You can download and view existing service configuration using the gcloud run services describe --format export command, which yields cleaned results in YAML format. You can then modify the fields described below and upload the modified YAML using the gcloud run services replace command. Make sure you only modify fields as documented.

  1. To view and download the configuration:

    gcloud run services describe SERVICE --format export > service.yaml

Due to constraints around API compatibility, the secret locations must be stored in an annotation.

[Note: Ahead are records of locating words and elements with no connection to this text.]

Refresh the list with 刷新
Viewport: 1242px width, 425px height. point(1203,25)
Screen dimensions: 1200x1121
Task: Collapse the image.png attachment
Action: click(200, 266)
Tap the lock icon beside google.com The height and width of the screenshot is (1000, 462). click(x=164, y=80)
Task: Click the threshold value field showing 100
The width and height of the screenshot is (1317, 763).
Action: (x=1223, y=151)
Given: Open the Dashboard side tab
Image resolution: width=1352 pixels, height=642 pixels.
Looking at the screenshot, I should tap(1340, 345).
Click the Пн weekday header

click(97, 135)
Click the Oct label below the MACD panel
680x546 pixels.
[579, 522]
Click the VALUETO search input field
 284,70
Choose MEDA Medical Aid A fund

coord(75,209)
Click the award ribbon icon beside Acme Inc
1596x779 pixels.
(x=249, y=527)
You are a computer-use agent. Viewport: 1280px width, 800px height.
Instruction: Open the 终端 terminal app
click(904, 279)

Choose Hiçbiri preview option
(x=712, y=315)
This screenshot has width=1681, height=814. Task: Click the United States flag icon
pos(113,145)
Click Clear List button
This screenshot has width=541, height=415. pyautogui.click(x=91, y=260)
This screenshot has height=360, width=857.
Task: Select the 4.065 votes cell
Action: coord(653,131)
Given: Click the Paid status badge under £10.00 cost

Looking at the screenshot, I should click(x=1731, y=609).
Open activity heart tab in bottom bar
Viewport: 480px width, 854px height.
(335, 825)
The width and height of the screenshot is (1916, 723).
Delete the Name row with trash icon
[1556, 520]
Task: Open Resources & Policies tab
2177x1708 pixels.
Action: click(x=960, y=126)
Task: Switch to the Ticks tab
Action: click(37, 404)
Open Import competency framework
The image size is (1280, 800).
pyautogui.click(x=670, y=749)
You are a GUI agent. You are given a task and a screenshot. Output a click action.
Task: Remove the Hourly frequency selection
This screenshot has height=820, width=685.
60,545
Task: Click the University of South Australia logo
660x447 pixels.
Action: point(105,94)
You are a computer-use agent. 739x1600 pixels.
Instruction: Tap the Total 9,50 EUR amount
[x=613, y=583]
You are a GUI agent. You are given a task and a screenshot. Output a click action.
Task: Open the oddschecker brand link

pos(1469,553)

  1. For secrets exposed as environment variables:

    apiVersion: serving.knative.dev/v1
    kind: Service
    metadata:
      name: SERVICE
    spec:
      template:
          run.googleapis.com/secrets: SECRET_LOOKUP_NAME:projects/PROJECT_NUMBER/secrets/SECRET_NAME
        spec:
          containers:
          - image: IMAGE_URL
            env:
            - name: ENV_VAR
              valueFrom:
                secretKeyRef:
                  key: VERSION
                  name: SECRET_LOOKUP_NAME

    Replace:

    • SERVICE with the name of your service.
    • IMAGE_URL with a reference to the container image, for example, us-docker.pkg.dev/cloudrun/container/hello:latest
    • ENV_VAR
    • PROJECT_NUMBER with the project number for the project the secret was created in.
    • SECRET_NAME with the secret name.
    • VERSION with the secret version. Use latest for latest version, or an integer, for example, 2.
    • SECRET_LOOKUP_NAME with any name that has a valid secret name syntax (e.g. my-secret), it can be the same as SECRET_NAME
  2. For secrets mounted as file paths:

    apiVersion: serving.knative.dev/v1
    kind: Service
    metadata:
      name: SERVICE
    spec:
      template:
          run.googleapis.com/secrets: SECRET_LOOKUP_NAME:projects/PROJECT_NUMBER/secrets/SECRET_NAME
        spec:
          containers:
          - image: IMAGE_URL
            volumeMounts:
            - mountPath: MOUNT_PATH
              name: VOLUME_NAME
          volumes:
          - name: VOLUME_NAME
            secret:
              items:
              - key: VERSION
                path: FILENAME
              secretName: SECRET_LOOKUP_NAME

    Replace:

    • SERVICE with the name of your service.
    • IMAGE_URL with a reference to the container image, for example, us-docker.pkg.dev/cloudrun/container/hello:latest
    • PATHwith the mount path of the volume and filename of the secret. It must start with a leading slash, for example: /etc/secrets/dbconfig/password, where /etc/secrets/dbconfig/ is the mount path of the volume, and password is the filename of the secret.
    • PROJECT_NUMBER with the project number for the project the secret was created in.
    • SECRET_NAME with the secret name.
    • VERSION with the secret version. Use latest for latest version, or an integer, for example, 2.
    • SECRET_LOOKUP_NAME with any name that has a valid secret name syntax (e.g. my-secret), it can be the same as SECRET_NAME
    • VOLUME_NAME with any name (e.g. my-volume), it can be the same as SECRET_NAME

Using secrets in your code

For examples on accessing secrets in your code as environment variables, refer to the tutorial on end user authentication, particularly the section Handling sensitive configuration with Secret Manager.